> **WHAT IS NEEDED**
Among the entries below, find all lines that include "computer" and copy them.
[MATERIALS PROVIDED Boundary: Start]
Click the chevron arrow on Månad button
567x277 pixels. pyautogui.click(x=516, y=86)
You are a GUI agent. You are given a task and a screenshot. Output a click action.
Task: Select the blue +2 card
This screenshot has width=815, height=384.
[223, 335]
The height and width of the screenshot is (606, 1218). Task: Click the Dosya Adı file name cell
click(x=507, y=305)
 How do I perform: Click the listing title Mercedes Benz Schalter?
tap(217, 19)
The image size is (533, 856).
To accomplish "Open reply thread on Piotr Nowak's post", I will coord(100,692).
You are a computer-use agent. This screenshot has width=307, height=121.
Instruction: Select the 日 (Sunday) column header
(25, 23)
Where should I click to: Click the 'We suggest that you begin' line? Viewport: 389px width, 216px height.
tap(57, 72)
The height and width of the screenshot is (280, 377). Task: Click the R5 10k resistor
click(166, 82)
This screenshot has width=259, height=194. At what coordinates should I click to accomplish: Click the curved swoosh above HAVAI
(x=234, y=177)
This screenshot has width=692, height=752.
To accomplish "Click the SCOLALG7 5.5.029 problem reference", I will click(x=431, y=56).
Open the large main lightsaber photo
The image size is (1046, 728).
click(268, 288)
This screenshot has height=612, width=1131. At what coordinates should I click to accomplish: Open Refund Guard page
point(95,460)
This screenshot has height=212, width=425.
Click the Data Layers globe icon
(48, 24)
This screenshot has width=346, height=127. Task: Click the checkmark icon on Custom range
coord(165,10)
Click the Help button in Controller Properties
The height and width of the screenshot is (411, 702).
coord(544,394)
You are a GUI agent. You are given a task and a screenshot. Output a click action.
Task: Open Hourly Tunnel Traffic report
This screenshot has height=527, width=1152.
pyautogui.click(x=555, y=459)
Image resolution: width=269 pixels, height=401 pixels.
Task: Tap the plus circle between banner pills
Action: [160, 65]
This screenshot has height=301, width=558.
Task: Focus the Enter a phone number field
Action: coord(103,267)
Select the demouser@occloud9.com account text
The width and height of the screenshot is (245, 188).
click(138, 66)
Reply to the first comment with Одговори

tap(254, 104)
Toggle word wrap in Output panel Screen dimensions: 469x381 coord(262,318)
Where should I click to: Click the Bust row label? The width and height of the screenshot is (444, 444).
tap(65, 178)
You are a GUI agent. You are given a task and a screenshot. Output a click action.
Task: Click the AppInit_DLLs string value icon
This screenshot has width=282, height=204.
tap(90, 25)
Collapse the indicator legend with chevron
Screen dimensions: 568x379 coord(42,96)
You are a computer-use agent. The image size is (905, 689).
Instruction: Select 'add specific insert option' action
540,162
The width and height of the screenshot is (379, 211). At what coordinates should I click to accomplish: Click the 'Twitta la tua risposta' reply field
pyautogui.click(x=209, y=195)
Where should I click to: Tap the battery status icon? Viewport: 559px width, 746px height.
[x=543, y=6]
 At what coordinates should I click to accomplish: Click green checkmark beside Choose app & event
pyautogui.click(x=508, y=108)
[MATERIALS PROVIDED Boundary: End]
> **EXERCISE SOLUTION**
You are a computer-use agent. This screenshot has width=307, height=121.
You are a computer-use agent. The image size is (905, 689).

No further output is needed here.